Candlestick is a high‑performance, strongly‑typed Python library for working with financial chart data — including candlesticks (OHLCV) and indicators. Designed with flexibility and performance in mind, it integrates seamlessly with Pandas, NumPy, and other data‑science tools.

Whether you're building backtesting engines, streaming chart visualizations, or performing market analysis, Candlestick provides a clean, structured, and reliable foundation for managing time‑series financial data.


🚀 Quick Start

pip install py_candlestick
from py_candlestick import Chart, Candle

candles = [
    Candle(timestamp=1700000000, open=1.2, high=1.3, low=1.1, close=1.25, volume=1500),
    Candle(timestamp=1700000600, open=1.25, high=1.32, low=1.2, close=1.28, volume=2100),
]

chart = Chart(candles)
print(len(chart))               # number of candles
print(chart.to_dataframe())    # convert to Pandas DataFrame

🔥 Key Features

  • ✅ Strongly‑typed Candle and Chart classes
  • ✅ Fast NumPy‑backed data operations
  • ✅ Easy conversion to/from Pandas DataFrames
  • ✅ Built‑in indicator registration
  • ✅ CSV and MT5 data import utilities
  • ✅ Safe chart updates with sequencing and timestamp validation
  • ✅ Convenient Python slicing & iteration

🕯️ Candle Class

Each candlestick is represented by the immutable Candle class:

Candle(
    timestamp: float,
    open: float,
    high: float,
    low: float,
    close: float,
    volume: float
)

Candle Highlights

  • Immutable (frozen=True)
  • Time‑aware with date_time property
  • Helpers: is_bullish(), is_bearish(), is_undecided()
  • Conversions: as_dict(), as_tuple(), from_dict()
  • Length (len(candle)) equals high‑low range

Example:

c = Candle(timestamp=1700000000, open=1.2, high=1.3, low=1.1, close=1.25, volume=1000)
print(c.is_bullish())  # True
print(c.range_())      # 0.2

📊 Chart Class

Chart stores a sequence of candles and optional computed indicators.

Creating a Chart

chart = Chart(candles)

Converting to DataFrame

df = chart.to_dataframe(include_timeframe=True, include_symbol=True)

Adding Indicators

Indicators are expected to return an Indicator object with name and NumPy values.

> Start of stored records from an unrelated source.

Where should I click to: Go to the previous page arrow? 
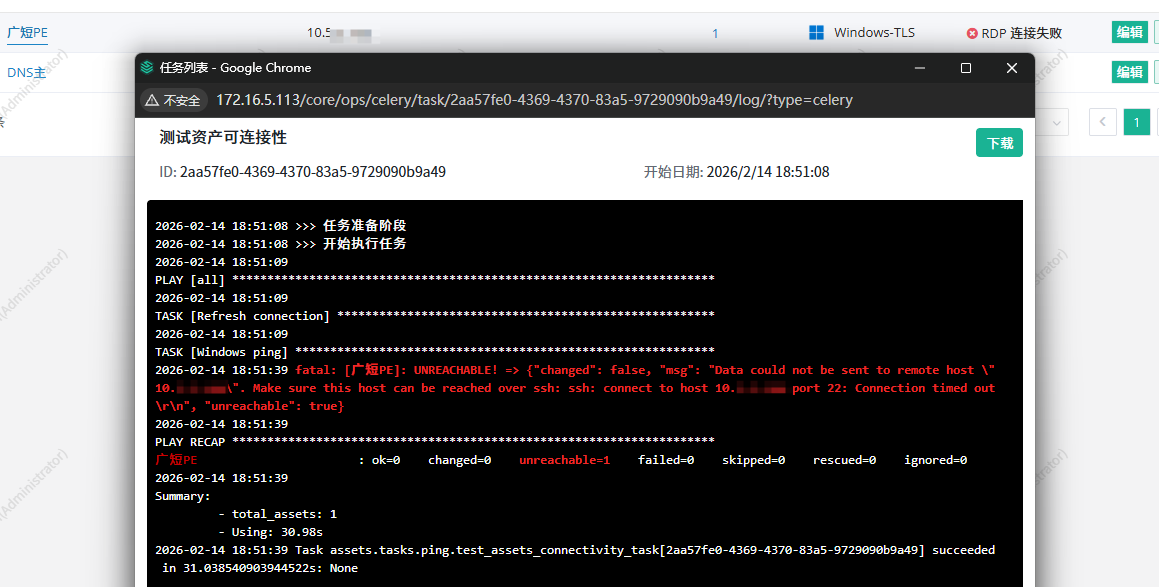tap(1103, 122)
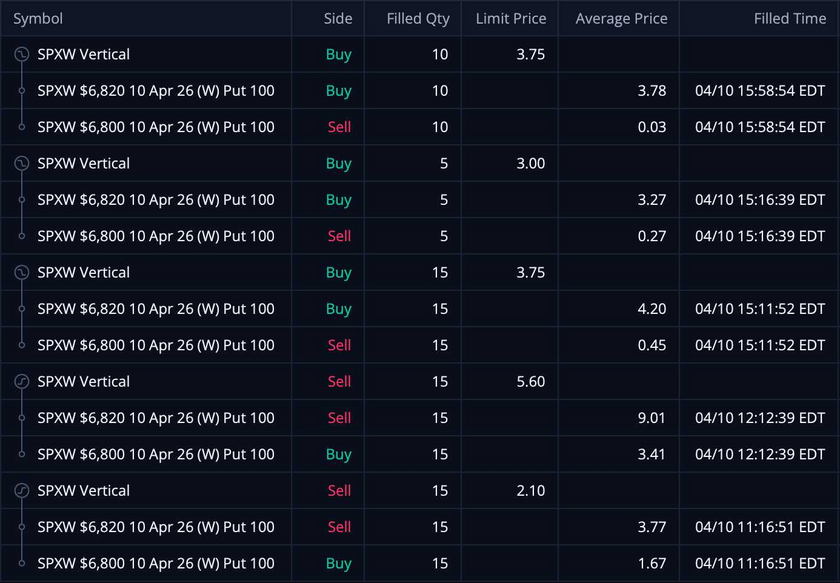Select the $6,800 Put leg averaging 3.41
The image size is (840, 583).
pos(155,455)
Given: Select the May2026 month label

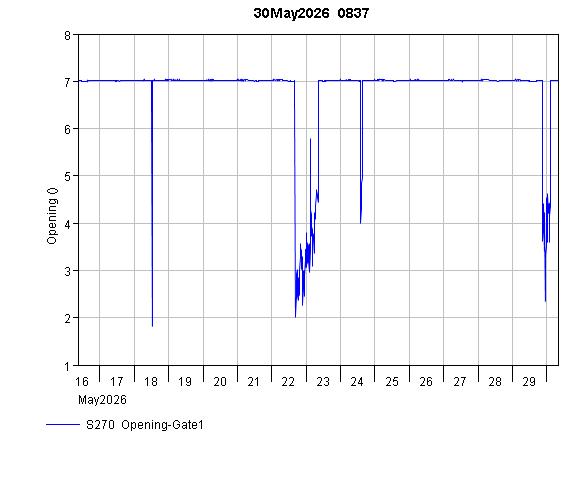Looking at the screenshot, I should tap(102, 400).
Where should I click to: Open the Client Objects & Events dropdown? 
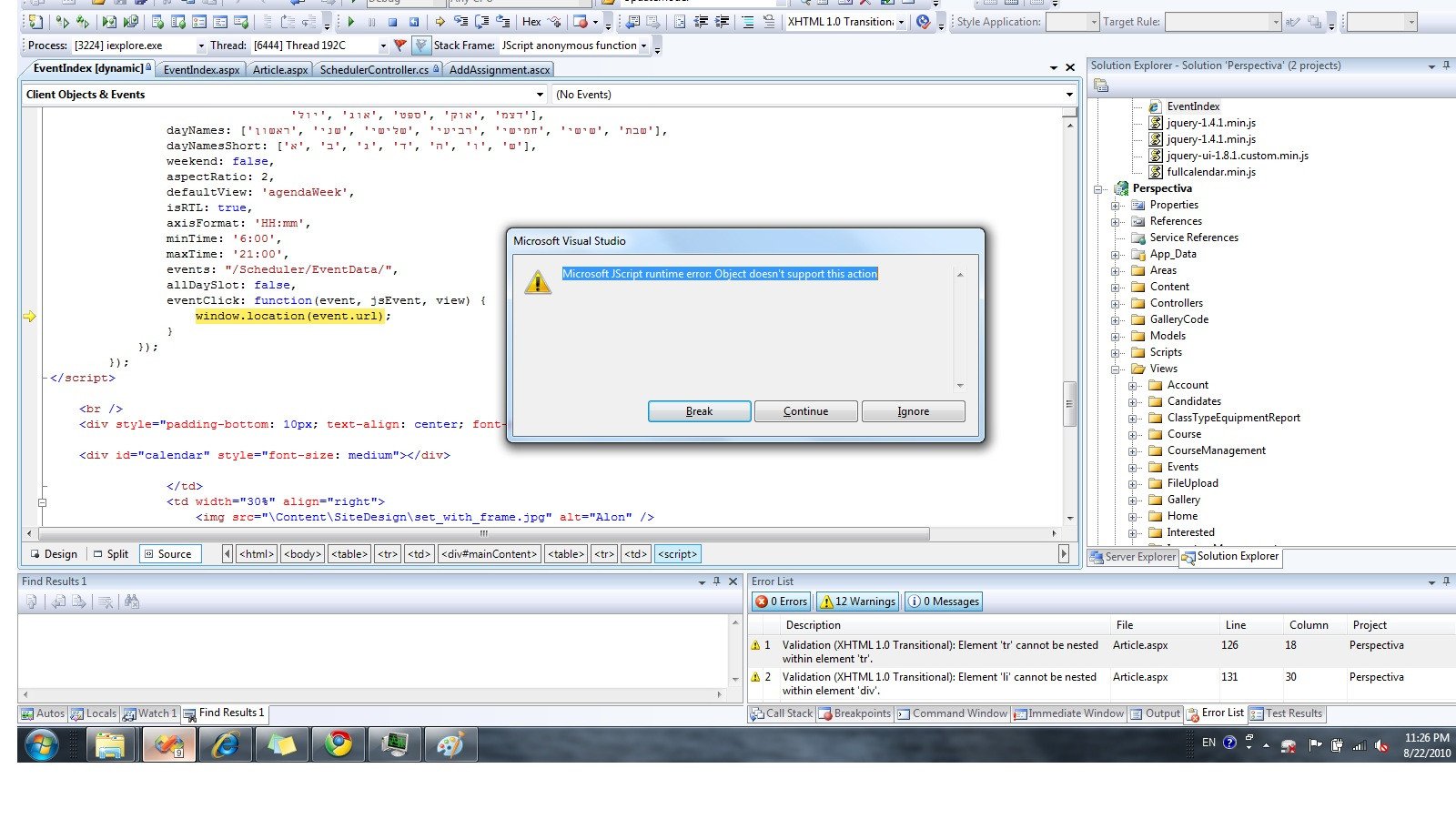click(x=541, y=95)
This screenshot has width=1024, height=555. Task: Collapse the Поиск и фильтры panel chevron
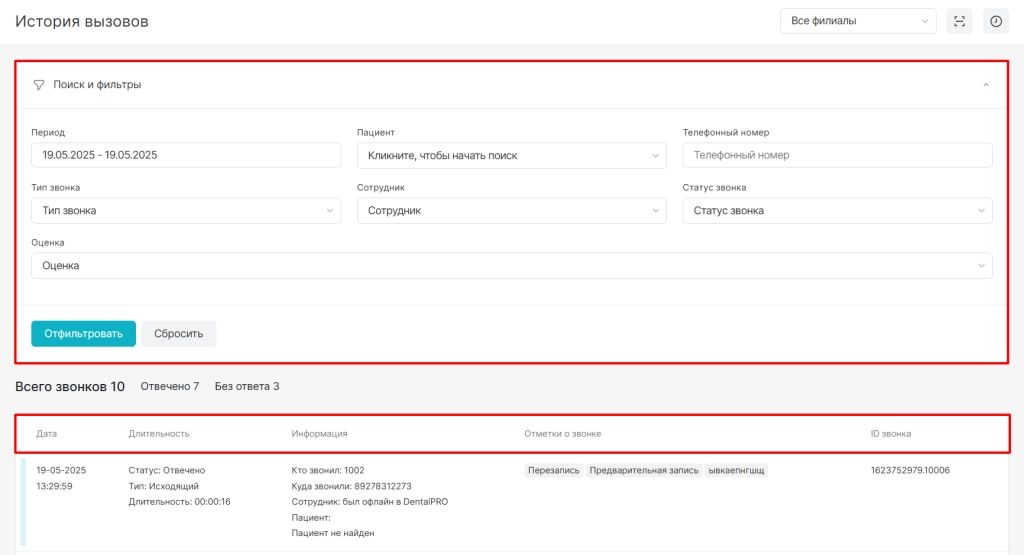pyautogui.click(x=986, y=85)
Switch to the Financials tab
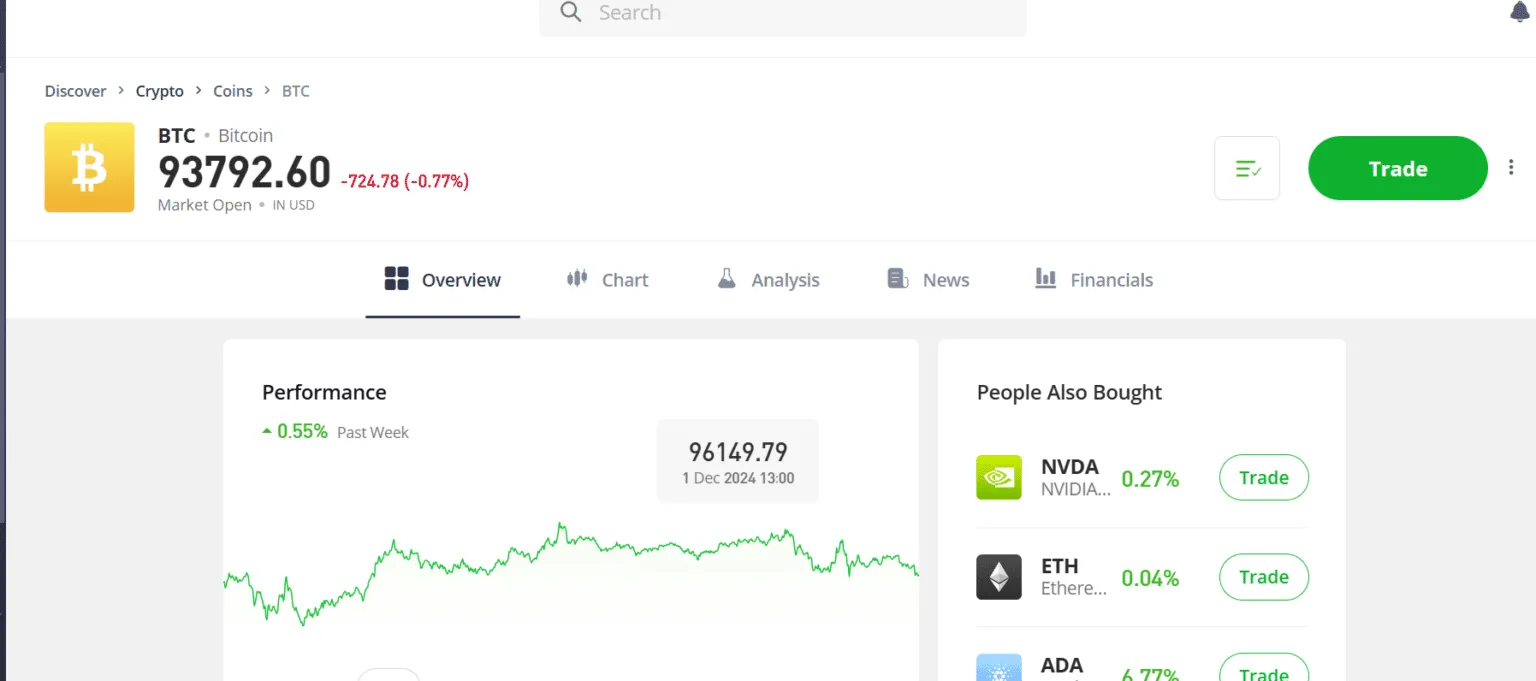The image size is (1536, 681). coord(1112,279)
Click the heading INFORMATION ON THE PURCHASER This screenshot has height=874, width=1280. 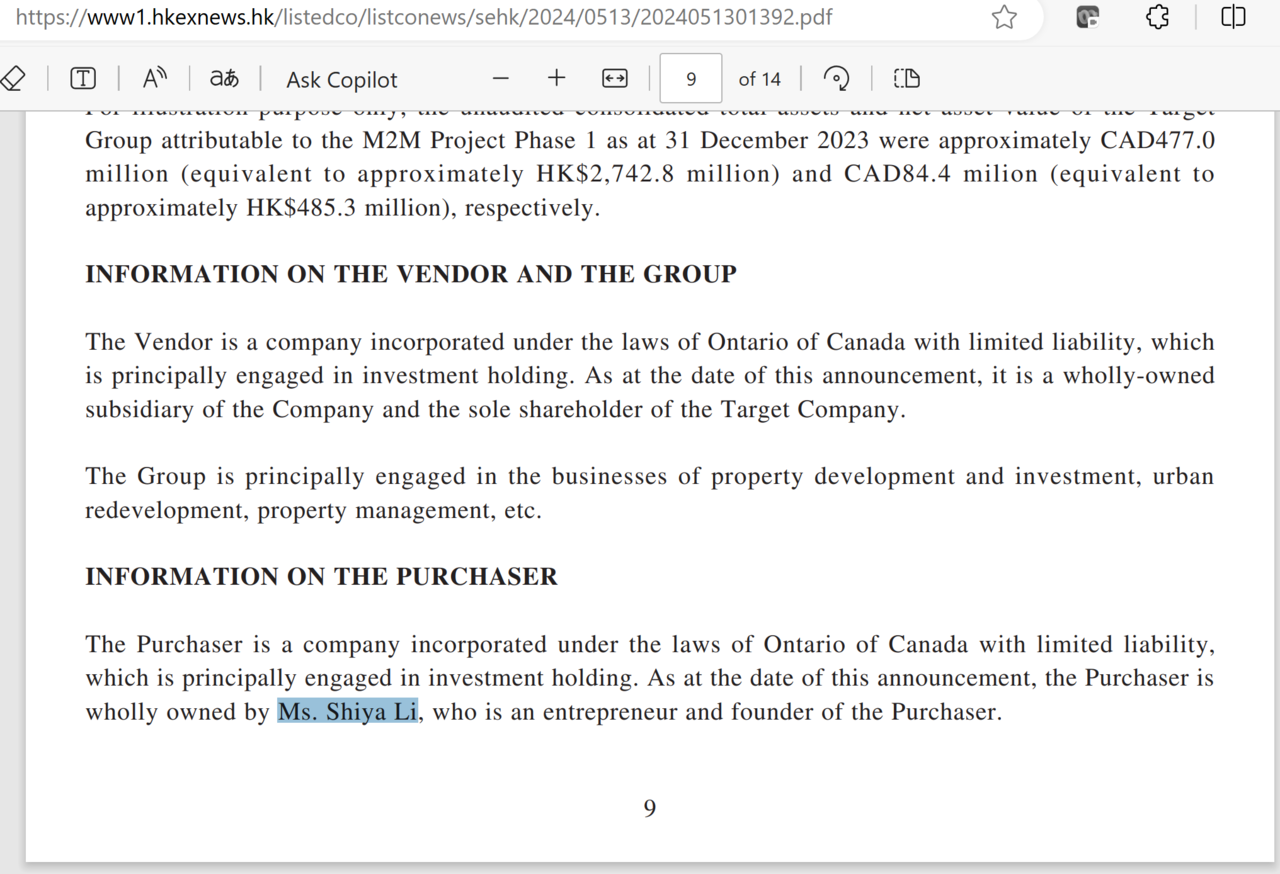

def sma_indicator(candles):
    closes = [c.close for c in candles]
    values = np.convolve(closes, np.ones(5)/5, mode='valid')
    return Indicator(name="sma5", values=values)

chart = Chart(candles, indicator_calculators=[sma_indicator])

Chart Updating

update_chart() adds only new candles (based on timestamp).

chart.update_chart(new_candles)

If an update handler is passed:

def on_update(c):
    print("Chart updated!", len(c))

chart = Chart(candles, on_chart_update=on_update)
chart.update_chart(new_candles)

📥 Importing Market Data

From CSV

chart = Chart.from_csv("data.csv")

CSV must contain:

timestamp,open,high,low,close,volume

From Pandas DataFrame

chart = Chart.from_pd_dataframe(df)

From MT5 Raw Data

chart = Chart.from_mt5_data(mt5_array, symbol=my_symbol, timeframe=my_tf)

📦 NumPy Integration

Convert to a stacked matrix of series:

arr = chart.to_ndarray()

Output shape:

(num_candles, num_features)

Where features = timestamp, open, high, low, close, volume, + indicators.


🧩 Slicing & Iteration

first_10 = chart[:10]
last_candle = chart[-1]
for c in chart:
    print(c.close)

🤝 Contributing

Pull requests, issues, and improvements are welcome! The project is designed to be clean, readable, and extensible.


📄 License

MIT License.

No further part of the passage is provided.